Many rigid models are made with light materials such as aluminium and titanium, and wheelchairs of composite materials such as carbon-fibre have started to appear. Ultra lightweight rigid wheelchairs are commonly known as 'active user chairs' as they are ideally suited to independent use. Another innovation in rigid chair design is the installation of shock absorbers, such as "Frog Legs", which cushion the bumps over which the chair rolls. These shock absorbers may be added to the front wheels, to the rear wheels, or both. Rigid chairs also have the option for their rear wheels to have a camber, or tilt, which angles the tops of the wheels in toward the chair. This allows for more mechanically efficient propulsion by the user and also makes it easier to hold a straight line while moving across a slope. Sport wheelchairs often have large camber angles to improve stability.

◆ Material provided:
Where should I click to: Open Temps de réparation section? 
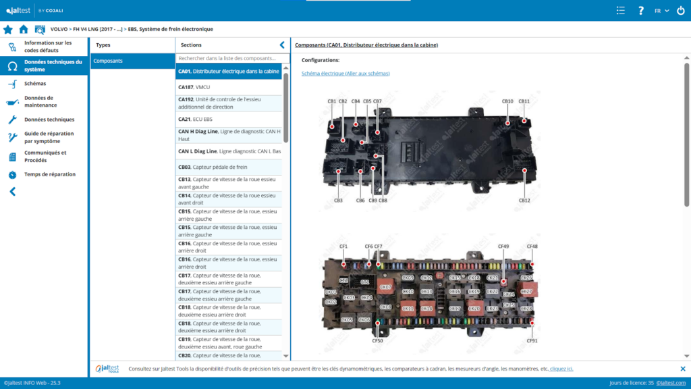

◆ Problems and tasks:
1. Using the passage on rigid wheelchairs, decide whether each statement agrees with it, and answer yes or no, quoting the words that decide it: (a) Wheelchairs made of carbon-fibre have started to appear. (b) Shock absorbers can be fitted only to the rear wheels. (c) Camber angles the tops of the rear wheels outward, away from the chair.
2. List every specific material that the passage on rigid wheelchairs names as used in making wheelchairs.
3. According to the passage on rigid wheelchairs, why are ultra lightweight rigid wheelchairs commonly known as "active user chairs"? Answer in one to three sentences.

◆ Answer list:
1.
(a) Yes: "wheelchairs of composite materials such as carbon-fibre have started to appear."
(b) No: "These shock absorbers may be added to the front wheels, to the rear wheels, or both."
(c) No: "which angles the tops of the wheels in toward the chair."

2.
- Aluminium
- Titanium
- Carbon-fibre

3. They are called "active user chairs" because they are ideally suited to independent use.